Try it: Can the data below be echoed back word for word?

Stored items:
"""

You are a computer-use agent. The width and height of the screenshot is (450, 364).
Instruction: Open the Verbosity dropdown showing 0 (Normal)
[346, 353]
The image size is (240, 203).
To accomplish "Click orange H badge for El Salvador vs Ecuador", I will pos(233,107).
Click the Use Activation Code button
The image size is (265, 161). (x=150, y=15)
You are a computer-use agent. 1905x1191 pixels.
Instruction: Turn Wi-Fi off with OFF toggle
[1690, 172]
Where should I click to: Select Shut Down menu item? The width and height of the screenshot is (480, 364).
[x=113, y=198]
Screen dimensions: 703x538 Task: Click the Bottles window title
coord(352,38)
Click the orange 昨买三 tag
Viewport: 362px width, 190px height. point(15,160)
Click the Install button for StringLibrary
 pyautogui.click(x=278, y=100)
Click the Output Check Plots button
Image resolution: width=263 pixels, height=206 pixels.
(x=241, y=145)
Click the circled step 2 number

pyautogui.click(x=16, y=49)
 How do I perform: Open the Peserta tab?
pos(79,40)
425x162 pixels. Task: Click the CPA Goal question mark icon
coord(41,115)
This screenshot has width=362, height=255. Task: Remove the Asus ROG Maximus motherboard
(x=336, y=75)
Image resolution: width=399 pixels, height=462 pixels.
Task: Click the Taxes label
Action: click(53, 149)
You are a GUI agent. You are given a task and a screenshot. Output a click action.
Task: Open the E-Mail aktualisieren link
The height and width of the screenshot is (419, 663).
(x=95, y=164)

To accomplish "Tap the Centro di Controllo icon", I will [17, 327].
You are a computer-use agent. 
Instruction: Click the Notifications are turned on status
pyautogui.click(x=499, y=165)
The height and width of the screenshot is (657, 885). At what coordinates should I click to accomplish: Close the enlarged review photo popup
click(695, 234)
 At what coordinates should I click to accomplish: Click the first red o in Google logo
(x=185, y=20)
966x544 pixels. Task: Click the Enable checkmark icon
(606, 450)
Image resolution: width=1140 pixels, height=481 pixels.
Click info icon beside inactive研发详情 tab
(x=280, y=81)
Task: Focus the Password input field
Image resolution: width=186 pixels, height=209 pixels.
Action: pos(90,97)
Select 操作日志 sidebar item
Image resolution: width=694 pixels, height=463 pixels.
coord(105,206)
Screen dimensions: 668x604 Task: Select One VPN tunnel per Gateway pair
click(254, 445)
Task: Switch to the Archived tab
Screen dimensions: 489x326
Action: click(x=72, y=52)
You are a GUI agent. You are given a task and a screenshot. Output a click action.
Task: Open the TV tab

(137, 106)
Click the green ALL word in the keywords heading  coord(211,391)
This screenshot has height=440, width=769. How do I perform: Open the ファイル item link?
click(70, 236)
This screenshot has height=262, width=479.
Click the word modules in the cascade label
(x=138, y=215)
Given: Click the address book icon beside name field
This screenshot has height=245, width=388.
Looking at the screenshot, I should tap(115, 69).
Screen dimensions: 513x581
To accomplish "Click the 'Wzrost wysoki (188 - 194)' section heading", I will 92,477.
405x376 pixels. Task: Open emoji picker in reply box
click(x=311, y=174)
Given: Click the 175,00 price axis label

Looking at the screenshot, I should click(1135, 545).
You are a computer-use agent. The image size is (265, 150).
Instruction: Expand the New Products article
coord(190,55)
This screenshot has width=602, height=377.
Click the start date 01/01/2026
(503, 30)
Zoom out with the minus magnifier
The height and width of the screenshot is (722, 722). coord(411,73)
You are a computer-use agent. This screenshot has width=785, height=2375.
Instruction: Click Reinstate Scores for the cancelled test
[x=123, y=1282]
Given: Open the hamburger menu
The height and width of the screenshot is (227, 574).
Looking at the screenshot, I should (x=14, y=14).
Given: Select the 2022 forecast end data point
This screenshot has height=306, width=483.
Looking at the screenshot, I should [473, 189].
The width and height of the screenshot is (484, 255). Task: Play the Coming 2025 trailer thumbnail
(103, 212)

"""

Solved problem:
You are a computer-use agent. The width and height of the screenshot is (450, 364).
Instruction: Open the Verbosity dropdown showing 0 (Normal)
[346, 353]
The image size is (240, 203).
To accomplish "Click orange H badge for El Salvador vs Ecuador", I will pos(233,107).
Click the Use Activation Code button
The image size is (265, 161). (x=150, y=15)
You are a computer-use agent. 1905x1191 pixels.
Instruction: Turn Wi-Fi off with OFF toggle
[1690, 172]
Where should I click to: Select Shut Down menu item? The width and height of the screenshot is (480, 364).
[x=113, y=198]
Screen dimensions: 703x538 Task: Click the Bottles window title
coord(352,38)
Click the orange 昨买三 tag
Viewport: 362px width, 190px height. point(15,160)
Click the Install button for StringLibrary
 pyautogui.click(x=278, y=100)
Click the Output Check Plots button
Image resolution: width=263 pixels, height=206 pixels.
(x=241, y=145)
Click the circled step 2 number

pyautogui.click(x=16, y=49)
 How do I perform: Open the Peserta tab?
pos(79,40)
425x162 pixels. Task: Click the CPA Goal question mark icon
coord(41,115)
This screenshot has width=362, height=255. Task: Remove the Asus ROG Maximus motherboard
(x=336, y=75)
Image resolution: width=399 pixels, height=462 pixels.
Task: Click the Taxes label
Action: click(53, 149)
You are a GUI agent. You are given a task and a screenshot. Output a click action.
Task: Open the E-Mail aktualisieren link
The height and width of the screenshot is (419, 663).
(x=95, y=164)

To accomplish "Tap the Centro di Controllo icon", I will [17, 327].
You are a computer-use agent. 
Instruction: Click the Notifications are turned on status
pyautogui.click(x=499, y=165)
The height and width of the screenshot is (657, 885). At what coordinates should I click to accomplish: Close the enlarged review photo popup
click(695, 234)
 At what coordinates should I click to accomplish: Click the first red o in Google logo
(x=185, y=20)
966x544 pixels. Task: Click the Enable checkmark icon
(606, 450)
Image resolution: width=1140 pixels, height=481 pixels.
Click info icon beside inactive研发详情 tab
(x=280, y=81)
Task: Focus the Password input field
Image resolution: width=186 pixels, height=209 pixels.
Action: pos(90,97)
Select 操作日志 sidebar item
Image resolution: width=694 pixels, height=463 pixels.
coord(105,206)
Screen dimensions: 668x604 Task: Select One VPN tunnel per Gateway pair
click(254, 445)
Task: Switch to the Archived tab
Screen dimensions: 489x326
Action: click(x=72, y=52)
You are a GUI agent. You are given a task and a screenshot. Output a click action.
Task: Open the TV tab

(137, 106)
Click the green ALL word in the keywords heading  coord(211,391)
This screenshot has height=440, width=769. How do I perform: Open the ファイル item link?
click(70, 236)
This screenshot has height=262, width=479.
Click the word modules in the cascade label
(x=138, y=215)
Given: Click the address book icon beside name field
This screenshot has height=245, width=388.
Looking at the screenshot, I should tap(115, 69).
Screen dimensions: 513x581
To accomplish "Click the 'Wzrost wysoki (188 - 194)' section heading", I will 92,477.
405x376 pixels. Task: Open emoji picker in reply box
click(x=311, y=174)
Given: Click the 175,00 price axis label

Looking at the screenshot, I should click(1135, 545).
You are a computer-use agent. The image size is (265, 150).
Instruction: Expand the New Products article
coord(190,55)
This screenshot has width=602, height=377.
Click the start date 01/01/2026
(503, 30)
Zoom out with the minus magnifier
The height and width of the screenshot is (722, 722). coord(411,73)
You are a computer-use agent. This screenshot has width=785, height=2375.
Instruction: Click Reinstate Scores for the cancelled test
[x=123, y=1282]
Given: Open the hamburger menu
The height and width of the screenshot is (227, 574).
Looking at the screenshot, I should (x=14, y=14).
Given: Select the 2022 forecast end data point
This screenshot has height=306, width=483.
Looking at the screenshot, I should [473, 189].
The width and height of the screenshot is (484, 255). Task: Play the Coming 2025 trailer thumbnail
(103, 212)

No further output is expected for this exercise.